There is no need for using weighted averages. But the problem is not properly stated.

the other 10 teams have an equal number wins and losses against every other one of the 10 teams. That implies every team plays against ten teams, plus they all play against the 100% super team, which makes for a total of 12 teams, not 11. And since every team has an equal number of wins and losses, they all play to a record of 5 wins, 5 losses plus a loss to the super team. Every team ends with a record of 5–6.

Weighted averages have nothing to do with this.

LostInParadise's avatar

What I should have said is that each pair among the 10 other teams has an even record. There are just 11 teams.

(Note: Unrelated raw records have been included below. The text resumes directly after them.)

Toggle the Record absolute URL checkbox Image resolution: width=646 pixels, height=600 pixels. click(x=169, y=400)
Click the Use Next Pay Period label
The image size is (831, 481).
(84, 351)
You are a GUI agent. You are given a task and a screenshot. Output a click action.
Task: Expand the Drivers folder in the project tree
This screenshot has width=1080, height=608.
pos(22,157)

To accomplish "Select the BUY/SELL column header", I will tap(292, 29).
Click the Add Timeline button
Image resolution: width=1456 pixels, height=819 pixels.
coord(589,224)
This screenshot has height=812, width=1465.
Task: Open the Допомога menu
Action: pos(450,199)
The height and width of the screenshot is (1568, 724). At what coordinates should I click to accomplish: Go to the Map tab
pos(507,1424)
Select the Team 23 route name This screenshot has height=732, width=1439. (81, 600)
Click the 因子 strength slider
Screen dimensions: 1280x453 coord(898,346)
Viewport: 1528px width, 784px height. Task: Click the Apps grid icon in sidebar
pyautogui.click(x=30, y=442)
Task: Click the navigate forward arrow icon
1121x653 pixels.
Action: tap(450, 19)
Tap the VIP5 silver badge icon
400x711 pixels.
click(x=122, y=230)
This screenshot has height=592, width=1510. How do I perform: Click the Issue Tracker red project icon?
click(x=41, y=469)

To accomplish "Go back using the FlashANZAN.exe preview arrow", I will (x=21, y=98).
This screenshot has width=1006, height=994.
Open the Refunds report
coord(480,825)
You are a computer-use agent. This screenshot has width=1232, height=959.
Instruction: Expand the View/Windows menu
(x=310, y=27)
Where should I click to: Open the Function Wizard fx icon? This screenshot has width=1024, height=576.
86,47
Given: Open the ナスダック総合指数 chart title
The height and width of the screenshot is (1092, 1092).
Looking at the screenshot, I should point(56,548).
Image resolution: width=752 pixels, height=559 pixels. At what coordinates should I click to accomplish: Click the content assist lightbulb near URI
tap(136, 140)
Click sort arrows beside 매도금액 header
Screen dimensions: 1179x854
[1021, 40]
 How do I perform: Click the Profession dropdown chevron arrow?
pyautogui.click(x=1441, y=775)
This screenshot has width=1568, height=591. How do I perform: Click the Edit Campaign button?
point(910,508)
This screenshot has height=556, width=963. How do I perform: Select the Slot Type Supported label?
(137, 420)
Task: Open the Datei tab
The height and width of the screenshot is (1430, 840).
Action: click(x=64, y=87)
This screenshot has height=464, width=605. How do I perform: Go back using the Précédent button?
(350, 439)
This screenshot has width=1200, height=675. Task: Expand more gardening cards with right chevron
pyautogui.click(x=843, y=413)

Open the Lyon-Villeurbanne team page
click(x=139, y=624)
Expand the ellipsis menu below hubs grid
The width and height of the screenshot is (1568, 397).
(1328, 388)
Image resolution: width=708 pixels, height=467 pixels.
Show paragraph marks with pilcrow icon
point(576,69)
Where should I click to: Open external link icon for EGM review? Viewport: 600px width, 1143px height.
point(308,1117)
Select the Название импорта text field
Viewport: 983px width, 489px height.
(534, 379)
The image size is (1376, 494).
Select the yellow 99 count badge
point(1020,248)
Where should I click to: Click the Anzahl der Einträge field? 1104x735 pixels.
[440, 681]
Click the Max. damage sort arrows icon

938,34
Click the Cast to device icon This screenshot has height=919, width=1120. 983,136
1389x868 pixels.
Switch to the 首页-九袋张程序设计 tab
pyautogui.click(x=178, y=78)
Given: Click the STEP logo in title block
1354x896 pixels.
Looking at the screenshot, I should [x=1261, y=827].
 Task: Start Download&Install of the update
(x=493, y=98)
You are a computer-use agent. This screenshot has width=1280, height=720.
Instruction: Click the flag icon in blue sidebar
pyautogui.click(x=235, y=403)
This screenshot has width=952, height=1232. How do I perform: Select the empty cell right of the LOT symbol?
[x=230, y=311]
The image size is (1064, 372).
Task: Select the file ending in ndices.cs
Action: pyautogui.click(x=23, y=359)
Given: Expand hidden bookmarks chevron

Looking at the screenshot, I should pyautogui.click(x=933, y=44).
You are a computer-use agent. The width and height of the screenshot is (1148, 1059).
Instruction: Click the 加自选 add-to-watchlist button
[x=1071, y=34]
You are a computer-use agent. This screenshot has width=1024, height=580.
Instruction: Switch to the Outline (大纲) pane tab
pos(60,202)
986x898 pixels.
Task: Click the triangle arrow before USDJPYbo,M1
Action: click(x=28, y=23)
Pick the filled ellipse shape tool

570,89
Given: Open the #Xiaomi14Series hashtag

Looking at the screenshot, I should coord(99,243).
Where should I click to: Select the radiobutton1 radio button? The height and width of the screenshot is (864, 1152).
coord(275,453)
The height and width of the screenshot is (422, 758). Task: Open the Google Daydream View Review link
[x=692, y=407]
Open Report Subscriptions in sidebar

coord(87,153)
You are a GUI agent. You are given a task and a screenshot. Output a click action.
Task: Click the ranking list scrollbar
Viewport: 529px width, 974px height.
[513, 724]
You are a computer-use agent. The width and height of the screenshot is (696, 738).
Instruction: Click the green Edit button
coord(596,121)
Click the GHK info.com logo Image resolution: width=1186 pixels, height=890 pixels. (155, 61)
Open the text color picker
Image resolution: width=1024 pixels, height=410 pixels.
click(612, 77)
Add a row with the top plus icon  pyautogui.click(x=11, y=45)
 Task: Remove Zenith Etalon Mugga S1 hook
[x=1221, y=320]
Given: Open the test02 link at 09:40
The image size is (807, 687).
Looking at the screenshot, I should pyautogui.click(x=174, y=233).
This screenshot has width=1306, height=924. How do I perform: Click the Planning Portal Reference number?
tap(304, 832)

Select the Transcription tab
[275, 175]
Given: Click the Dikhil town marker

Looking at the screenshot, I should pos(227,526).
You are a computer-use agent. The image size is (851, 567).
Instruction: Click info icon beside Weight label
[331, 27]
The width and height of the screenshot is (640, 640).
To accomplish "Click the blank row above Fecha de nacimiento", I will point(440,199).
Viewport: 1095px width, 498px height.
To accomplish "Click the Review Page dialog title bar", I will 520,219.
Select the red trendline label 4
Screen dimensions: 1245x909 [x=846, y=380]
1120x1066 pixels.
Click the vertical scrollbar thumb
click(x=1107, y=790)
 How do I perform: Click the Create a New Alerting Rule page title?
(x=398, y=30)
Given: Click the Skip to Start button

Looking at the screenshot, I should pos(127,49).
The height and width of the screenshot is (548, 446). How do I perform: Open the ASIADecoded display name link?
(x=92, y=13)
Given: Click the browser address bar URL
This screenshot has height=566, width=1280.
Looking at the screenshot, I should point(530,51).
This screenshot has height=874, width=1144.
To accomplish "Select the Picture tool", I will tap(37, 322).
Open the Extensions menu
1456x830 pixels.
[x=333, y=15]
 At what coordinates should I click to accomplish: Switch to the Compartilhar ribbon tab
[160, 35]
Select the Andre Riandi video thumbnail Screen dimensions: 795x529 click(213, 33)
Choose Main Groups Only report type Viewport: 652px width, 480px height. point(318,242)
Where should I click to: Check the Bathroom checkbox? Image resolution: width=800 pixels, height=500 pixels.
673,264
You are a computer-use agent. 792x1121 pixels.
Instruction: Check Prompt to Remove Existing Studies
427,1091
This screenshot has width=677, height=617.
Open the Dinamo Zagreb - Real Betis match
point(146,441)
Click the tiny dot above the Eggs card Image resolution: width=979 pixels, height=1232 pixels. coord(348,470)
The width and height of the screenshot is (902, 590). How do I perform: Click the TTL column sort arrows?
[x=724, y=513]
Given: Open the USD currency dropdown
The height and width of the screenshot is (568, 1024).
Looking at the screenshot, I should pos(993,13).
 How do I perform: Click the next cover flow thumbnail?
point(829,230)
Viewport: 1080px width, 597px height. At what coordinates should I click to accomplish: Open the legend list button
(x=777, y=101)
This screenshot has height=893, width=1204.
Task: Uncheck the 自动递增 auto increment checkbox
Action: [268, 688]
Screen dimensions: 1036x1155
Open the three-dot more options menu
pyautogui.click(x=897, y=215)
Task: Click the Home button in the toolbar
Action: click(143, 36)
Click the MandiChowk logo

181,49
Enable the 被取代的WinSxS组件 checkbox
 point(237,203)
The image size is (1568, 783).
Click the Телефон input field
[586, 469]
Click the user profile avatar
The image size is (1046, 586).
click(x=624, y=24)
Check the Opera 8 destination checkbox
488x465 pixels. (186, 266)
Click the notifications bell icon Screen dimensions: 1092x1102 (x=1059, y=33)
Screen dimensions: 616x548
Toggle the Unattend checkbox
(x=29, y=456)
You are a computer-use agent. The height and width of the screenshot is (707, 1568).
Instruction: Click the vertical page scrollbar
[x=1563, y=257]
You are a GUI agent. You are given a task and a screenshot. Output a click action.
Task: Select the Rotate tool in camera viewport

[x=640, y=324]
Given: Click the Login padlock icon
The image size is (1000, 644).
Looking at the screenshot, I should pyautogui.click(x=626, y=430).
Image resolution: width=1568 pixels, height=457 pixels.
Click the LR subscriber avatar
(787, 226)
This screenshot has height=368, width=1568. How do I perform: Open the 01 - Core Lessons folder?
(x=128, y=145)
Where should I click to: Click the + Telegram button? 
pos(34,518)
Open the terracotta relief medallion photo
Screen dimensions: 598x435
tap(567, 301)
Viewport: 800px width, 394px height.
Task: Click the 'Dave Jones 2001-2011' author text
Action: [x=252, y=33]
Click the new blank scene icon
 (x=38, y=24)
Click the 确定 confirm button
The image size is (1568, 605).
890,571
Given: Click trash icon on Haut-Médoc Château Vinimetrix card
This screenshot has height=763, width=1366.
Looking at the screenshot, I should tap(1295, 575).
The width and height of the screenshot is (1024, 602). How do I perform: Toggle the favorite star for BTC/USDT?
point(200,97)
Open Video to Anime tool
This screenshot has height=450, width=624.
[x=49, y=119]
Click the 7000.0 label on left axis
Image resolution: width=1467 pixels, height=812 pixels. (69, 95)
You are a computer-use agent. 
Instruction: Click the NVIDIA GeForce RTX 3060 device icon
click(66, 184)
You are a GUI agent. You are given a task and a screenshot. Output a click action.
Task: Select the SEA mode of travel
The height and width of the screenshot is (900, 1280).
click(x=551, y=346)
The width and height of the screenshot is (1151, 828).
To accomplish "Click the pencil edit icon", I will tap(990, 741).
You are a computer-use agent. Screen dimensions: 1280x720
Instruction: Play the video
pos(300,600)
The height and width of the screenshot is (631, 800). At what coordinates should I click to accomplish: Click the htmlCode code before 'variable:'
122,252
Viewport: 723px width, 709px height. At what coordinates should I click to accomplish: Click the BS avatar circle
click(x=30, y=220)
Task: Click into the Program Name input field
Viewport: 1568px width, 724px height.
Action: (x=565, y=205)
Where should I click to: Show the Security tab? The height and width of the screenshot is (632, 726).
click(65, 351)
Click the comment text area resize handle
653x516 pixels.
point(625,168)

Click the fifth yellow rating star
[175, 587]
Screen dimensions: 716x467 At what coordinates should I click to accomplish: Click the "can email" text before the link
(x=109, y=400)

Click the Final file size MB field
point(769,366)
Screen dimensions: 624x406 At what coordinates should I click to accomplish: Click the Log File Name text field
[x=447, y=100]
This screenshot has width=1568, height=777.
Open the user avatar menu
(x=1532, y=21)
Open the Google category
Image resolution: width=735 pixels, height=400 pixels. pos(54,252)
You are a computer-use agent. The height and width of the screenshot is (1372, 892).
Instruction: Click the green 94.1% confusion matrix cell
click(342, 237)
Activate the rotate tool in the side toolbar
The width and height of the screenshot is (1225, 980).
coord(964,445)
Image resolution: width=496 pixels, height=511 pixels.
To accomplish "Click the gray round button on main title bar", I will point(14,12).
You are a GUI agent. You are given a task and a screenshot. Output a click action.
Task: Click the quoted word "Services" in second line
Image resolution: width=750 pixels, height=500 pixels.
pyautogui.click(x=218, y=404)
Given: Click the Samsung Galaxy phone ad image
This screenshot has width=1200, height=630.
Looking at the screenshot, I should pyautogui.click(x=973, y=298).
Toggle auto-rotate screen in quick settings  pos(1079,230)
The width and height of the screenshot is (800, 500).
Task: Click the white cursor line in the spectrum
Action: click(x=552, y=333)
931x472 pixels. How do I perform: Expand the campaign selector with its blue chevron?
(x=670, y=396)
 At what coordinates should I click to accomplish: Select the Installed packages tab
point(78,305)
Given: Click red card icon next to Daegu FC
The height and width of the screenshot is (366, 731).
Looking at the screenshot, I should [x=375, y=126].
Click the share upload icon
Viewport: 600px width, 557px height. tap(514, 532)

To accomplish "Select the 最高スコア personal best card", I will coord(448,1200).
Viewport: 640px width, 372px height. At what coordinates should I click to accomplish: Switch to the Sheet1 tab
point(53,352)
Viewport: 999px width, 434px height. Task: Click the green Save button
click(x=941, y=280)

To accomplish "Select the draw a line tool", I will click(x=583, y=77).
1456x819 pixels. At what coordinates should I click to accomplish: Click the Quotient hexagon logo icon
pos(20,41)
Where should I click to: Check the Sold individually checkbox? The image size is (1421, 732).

For the weighted average, each team plays against 10 other teams. For any team except the grand winner, they have a winning rate of ½ for 9 of their opponents and 0 against the grand winner. Since the record against each other team is weighted by 1/10, the winning record for these teams is 9(½ * 1/10) + 1/10 * 0 = 9*(0.5 * 0.1) = 9 * 0.05 = 0.45

zenvelo's avatar

Again, the question makes no sense because it contradicts itself. I cannot have “an even record” against 9 opponents. I either win 5 and lose four, or I win four and lose 5.

And why complicate things by saying you have to have a weighted average?

LostInParadise's avatar

You could play 10 games against each of the nine opponents and win 5 of the 10. Note that the number of games against each opponent must be even. You were assuming 1 game against each opponent, which will not work.

filmfann's avatar

Everyone is making this complicated.
Since there are 10 imperfect teams with equal amounts of wins and losses against imperfect teams, so they played an even number of games against each other, so let’s say 2. The imperfect teams were 18–18 against each other, and 18–20 overall. They were 47.386%.

LostInParadise's avatar

Close. In your example, each of the imperfect teams wins 9 games against the other imperfect teams. They play a total of 20 games, so they win 9/20 or 45% of their games.

filmfann's avatar

@LostInParadise I see my mistake. They were 9–9 against imperfect teams, and 9–11 overall.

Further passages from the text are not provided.